Calculate the mass of iron required for the reaction with 980 g of a 15% sulfuric acid solution.

Calculate the mass of iron required for the reaction with 980 g of a 15% sulfuric acid solution.
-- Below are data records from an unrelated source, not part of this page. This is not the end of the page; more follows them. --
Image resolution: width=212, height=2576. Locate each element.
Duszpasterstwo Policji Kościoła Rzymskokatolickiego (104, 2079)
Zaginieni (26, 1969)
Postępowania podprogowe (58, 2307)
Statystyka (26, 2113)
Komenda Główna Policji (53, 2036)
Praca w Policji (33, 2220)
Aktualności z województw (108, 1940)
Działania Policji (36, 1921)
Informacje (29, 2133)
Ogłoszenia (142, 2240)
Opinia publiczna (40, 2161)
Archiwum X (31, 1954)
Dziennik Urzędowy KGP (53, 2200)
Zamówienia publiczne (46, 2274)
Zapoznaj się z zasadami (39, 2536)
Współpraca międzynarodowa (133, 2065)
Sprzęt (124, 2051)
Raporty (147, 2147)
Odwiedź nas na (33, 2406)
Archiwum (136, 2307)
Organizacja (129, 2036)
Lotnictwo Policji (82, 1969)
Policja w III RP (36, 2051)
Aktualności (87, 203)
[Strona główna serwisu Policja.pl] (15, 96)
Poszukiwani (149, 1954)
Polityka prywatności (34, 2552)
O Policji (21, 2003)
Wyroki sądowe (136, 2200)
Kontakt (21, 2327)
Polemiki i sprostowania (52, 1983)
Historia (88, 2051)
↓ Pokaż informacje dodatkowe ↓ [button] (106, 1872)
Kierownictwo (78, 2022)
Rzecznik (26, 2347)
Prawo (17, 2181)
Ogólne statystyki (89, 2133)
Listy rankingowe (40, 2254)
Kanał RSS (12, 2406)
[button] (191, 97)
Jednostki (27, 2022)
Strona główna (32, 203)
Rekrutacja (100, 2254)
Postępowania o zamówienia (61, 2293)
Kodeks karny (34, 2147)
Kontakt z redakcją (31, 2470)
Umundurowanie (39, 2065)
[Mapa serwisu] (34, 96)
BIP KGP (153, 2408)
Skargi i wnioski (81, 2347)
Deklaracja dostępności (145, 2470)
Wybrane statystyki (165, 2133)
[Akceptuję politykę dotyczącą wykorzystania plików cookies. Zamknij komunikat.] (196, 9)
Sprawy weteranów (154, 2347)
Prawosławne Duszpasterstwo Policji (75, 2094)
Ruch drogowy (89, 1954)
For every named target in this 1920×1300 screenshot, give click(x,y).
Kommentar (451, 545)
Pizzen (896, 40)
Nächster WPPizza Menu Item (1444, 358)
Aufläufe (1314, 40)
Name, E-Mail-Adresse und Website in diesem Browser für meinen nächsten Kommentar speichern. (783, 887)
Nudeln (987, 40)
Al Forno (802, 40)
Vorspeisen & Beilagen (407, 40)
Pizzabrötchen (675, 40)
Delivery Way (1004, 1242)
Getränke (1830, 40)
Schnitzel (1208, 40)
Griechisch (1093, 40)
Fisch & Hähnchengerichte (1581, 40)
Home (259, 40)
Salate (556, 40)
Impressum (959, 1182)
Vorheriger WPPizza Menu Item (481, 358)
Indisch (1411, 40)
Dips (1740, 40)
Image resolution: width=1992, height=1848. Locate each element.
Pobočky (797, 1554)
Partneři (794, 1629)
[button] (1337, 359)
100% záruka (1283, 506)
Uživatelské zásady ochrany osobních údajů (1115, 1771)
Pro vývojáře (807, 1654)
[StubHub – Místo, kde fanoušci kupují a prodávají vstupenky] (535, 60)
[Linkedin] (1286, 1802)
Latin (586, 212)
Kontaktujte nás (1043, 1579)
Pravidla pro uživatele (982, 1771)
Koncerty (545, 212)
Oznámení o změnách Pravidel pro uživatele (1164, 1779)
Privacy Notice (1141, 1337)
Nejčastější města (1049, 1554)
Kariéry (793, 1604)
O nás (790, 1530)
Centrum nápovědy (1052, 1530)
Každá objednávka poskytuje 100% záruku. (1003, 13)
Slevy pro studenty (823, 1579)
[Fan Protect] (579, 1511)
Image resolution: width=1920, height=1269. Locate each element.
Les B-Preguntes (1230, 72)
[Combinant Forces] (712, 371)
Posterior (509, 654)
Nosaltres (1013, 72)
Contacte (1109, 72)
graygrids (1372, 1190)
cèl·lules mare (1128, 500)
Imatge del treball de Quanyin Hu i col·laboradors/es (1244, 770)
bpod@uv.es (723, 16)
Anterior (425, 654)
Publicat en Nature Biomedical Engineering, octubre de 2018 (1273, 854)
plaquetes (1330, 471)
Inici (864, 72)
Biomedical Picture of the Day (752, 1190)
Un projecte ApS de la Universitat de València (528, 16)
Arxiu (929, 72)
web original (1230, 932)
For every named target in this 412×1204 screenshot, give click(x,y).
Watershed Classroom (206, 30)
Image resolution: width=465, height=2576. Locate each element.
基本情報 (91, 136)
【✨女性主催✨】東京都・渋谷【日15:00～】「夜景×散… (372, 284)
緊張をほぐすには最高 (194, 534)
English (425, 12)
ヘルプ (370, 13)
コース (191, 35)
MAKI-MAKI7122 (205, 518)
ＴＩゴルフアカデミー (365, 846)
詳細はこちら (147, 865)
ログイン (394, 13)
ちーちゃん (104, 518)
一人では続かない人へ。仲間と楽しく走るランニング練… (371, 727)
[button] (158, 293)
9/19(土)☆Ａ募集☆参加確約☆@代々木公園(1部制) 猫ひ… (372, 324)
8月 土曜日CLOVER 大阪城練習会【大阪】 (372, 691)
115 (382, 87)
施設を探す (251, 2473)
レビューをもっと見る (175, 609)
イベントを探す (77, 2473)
How much hydrogen will be released during this?

Given:
m solution (H2SO4) = 980 g
ω (H2SO4) = 15%

To find:
m (Fe) -?
V (H2) -?

Decision:
1) Fe + H2SO4 => FeSO4 + H2;
2) Mr (Fe) = Ar (Fe) = 56 g / mol;
Mr (H2SO4) = Ar (H) * 2 + Ar (S) * 4 + Ar (O) * 4 = 1 * 2 + 32 + 16 * 4 = 98 g / mol;
3) m (H2SO4) = ω (H2SO4) * m solution (H2SO4) / 100% = 15% * 980/100% = 147 g;
4) n (H2SO4) = m (H2SO4) / Mr (H2SO4) = 147/98 = 1.5 mol;
5) n (Fe) = n (H2SO4) = 1.5 mol;
6) m (Fe) = n (Fe) * Mr (Fe) = 1.5 * 56 = 84 g;
7) n (H2) = n (H2SO4) = 1.5 mol;
8) V (H2) = n (H2) * Vm = 1.5 * 22.4 = 33.6 liters.

Answer: The mass of Fe is 84 g; volume H2 – 33.6 liters.